BEGIN PASSAGE TO READ
Jim Devine asked, "what's wrong with the 'stimulus package'?"

I BEGIN BY rejecting your premise, Jim, that it "involves Keynesian
fiscal stimulus... [and] creates jobs and income through the
multiplier effect" First, it's not "Keynesian" and, second, it doesn't
"create jobs". Of course that reverses the order of importance of the
two aspects. And, frankly, if it worked, I wouldn't care if it was
Keynesian or not. It just won't work.

What's wrong with the program, then, is, one, IT WON"T WORK, two, its
inevitable FAILURE will be used to lend ideological support to the
subsequent draconian "restraint" package and, three, it is yet another
instance of TRICKLE-DOWN economics.

But why won't it work? Because fiscal policy doesn't operate in a
vacuum. With the exception of four years at the end of the Clinton
administration, the U.S. government has been running substantial
budget deficits for 30 years. The U.S. economy has evolved all sorts
of levers to maximize the rent-enhancing rake-off from this activity
and minimize the job-creating by-product. Every dollar expropriated by
"management fees" is one less dollar in wages.

The "job creation" in an economic stimulus package is implicit, not
explicit. Although some job creation from a multi-hundred billion
dollar spending program is unavoidable, it has become the prevailing
management conventional wisdom to minimize employment outcomes
whereever possible. Sure, you could bring in rules, in conjunction
with a spending program, that seek to maximize employment outcomes.
But you could also do that directly, without any new spending program
being necessary.

Now this isn't to say that there are not things that the federal
government should be spending money on, such as universal health care.
Only that they don't have to be funded by deficit spending as a
"stimulus package". They could be funded by higher taxes on the
wealthy, for example. If they are being marketed as "stimulus" then
odds are that's because the rich will be given a pass on tax
increases. So you were saying you're for continuing the Bush tax
give-aways to the rich, Jim? Trickle-down by any other means would
stink as much.
END PASSAGE TO READ
• [GOALS]:
**A.** Do these statements agree with the reply on the stimulus package? For each, answer yes or no and quote the deciding words. (i) The writer says the U.S. government has run substantial budget deficits for 30 years, apart from four years at the end of the Clinton administration. (ii) The writer says the federal government should not spend money on universal health care. (iii) The writer says such spending could be paid for with higher taxes on the wealthy.
**B.** In the reply on the stimulus package, what does the writer say each dollar taken as "management fees" amounts to?
**C.** Write the next part of the reply on the stimulus package, picking up after its final sentence.
BEGIN EXCERPTED DATA
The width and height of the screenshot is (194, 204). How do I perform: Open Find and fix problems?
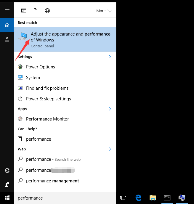tap(47, 88)
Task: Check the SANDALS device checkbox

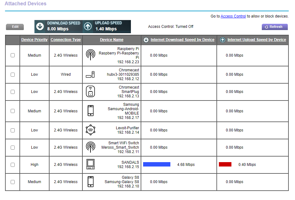Action: (x=12, y=165)
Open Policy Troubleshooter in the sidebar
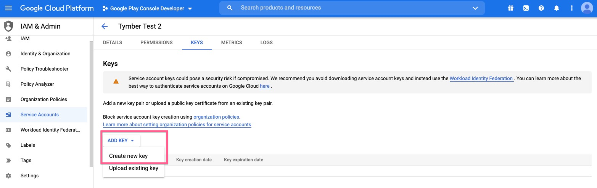 pyautogui.click(x=44, y=69)
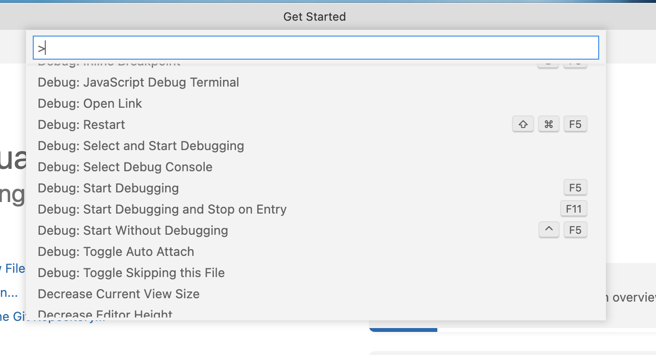Toggle Skipping this File debug command
656x355 pixels.
[316, 273]
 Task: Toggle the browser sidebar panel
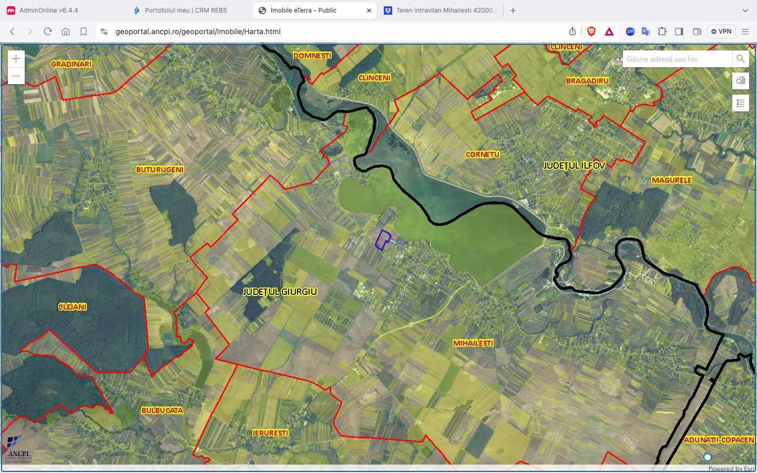click(679, 32)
END EXCERPTED DATA
• [TASK ANSWERS]:
**A.**
(i) Yes: "With the exception of four years at the end of the Clinton administration, the U.S. government has been running substantial budget deficits for 30 years."
(ii) No: "Now this isn't to say that there are not things that the federal government should be spending money on, such as universal health care."
(iii) Yes: "They could be funded by higher taxes on the wealthy, for example."

**B.** One less dollar in wages.

**C.**
What amazes me is that the same people who so distrust the
Clinton-slant of the incoming Obama personnel seem pretty sanguine
about the emerging stimulus package consensus yet dismissive or
hostile to an anti-growth, environmental sustainability argument. I
call this the "growthodoxy". It seems to me that the seismic fault
line lies between economic growth and environmental sustainability.
This is not to say that ALL economic growth is environmentally bad,
just that aggregate growth in rich countries, TODAY, is net bad
(ecological foot prints and path dependency and all that). Progressive
policy has to pick and choose among growth elements and oppose growth
for growth's sake. The argument between "fiscal conservatives" and
so-called Keynesians is simply what is the best way to achieve growth.
When the good cop so-called Keynesian strategy fails the fiscal
conservatives will be there with the bad cop supply-side panacea of
corporate and capital gains tax cuts.

Coming back to Keynes, we most certainly have arrived at (or far
beyond) the point where "wise consumption" and working less would be
his policy prescription. I hesitate to mention this because in the
past you, Jim, used this observation as a launching pad for a display
of erudition about Alvin Hansen's stagnationism, Keynes's lack of
prescience about military Keynesianism and the views of the old New
Keynesians of the 60s about wages, hours and employment. Well, I don't
care about that shit because my argument is not based on whether or
not Keynes was right. The stimulus package crap, though, is based on
textbook models that are neither faithful to Keynes nor coherent in
their own right. It is doctrine that has evolved into dogma.